La Paz-Confrontos entre indígenas aymaras e policiais deixaram ontem dois mortos e exacerbaram os protestos iniciados na Bolívia há 12 dias, para exigir a renúncia do presidente Gonzalo Sánchez de Lozada e contra a exportação de gás pelo Chile.
O mineiro José Atahuichi, 59 anos, e o estudante Ramiro Vargas, 22, morreram em conflitos numa região do altiplano andino perto de La Paz que também registraram pelo menos dez feridos, segundo diversas fontes.
Com as duas mortes de ontem eleva-se a oito o número de mortos nos protestos feitos por organizações sindicais.

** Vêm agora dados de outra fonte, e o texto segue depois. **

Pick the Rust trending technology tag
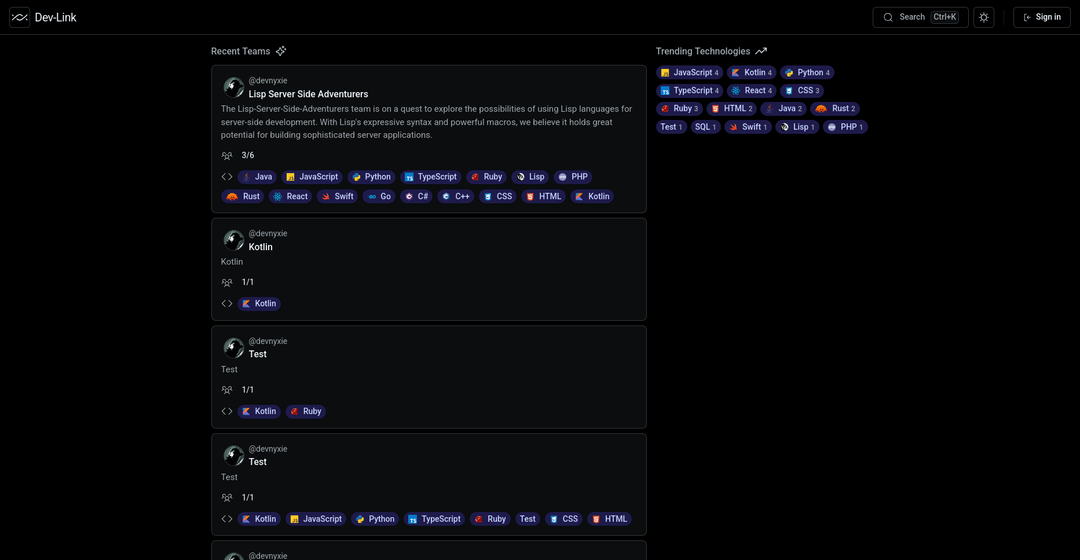This screenshot has width=1080, height=560. pos(835,109)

Os choques de ontem aconteceram durante uma greve convocada por organizações civis na cidade de El Alto, vizinha de La Paz, a quarta mais povoada e uma das mais pobres do país, a cuja jurisdição territorial pertence Ventilla, onde ocorreram os incidentes.
A ministra de Participação Popular, Mirtha Quevedo, explicou que a operação policial militar tentou frear a marcha de mineiros da jazida de Huanuni, porque tinha o objetivo de ''convulsionar La Paz'', sede do governo boliviano, também abalada por protestos de rua.
Um panelaço aglutinou por sua vez mil mulheres que se manifestaram pelas ruas de La Paz em oposição à venda de gás.
Pela primeira vez desde o início do conflito, a cidade de Santa Cruz (leste) foi palco de uma marcha de protesto desde Montero (100 km ao norte) também em oposição à exportação de gás.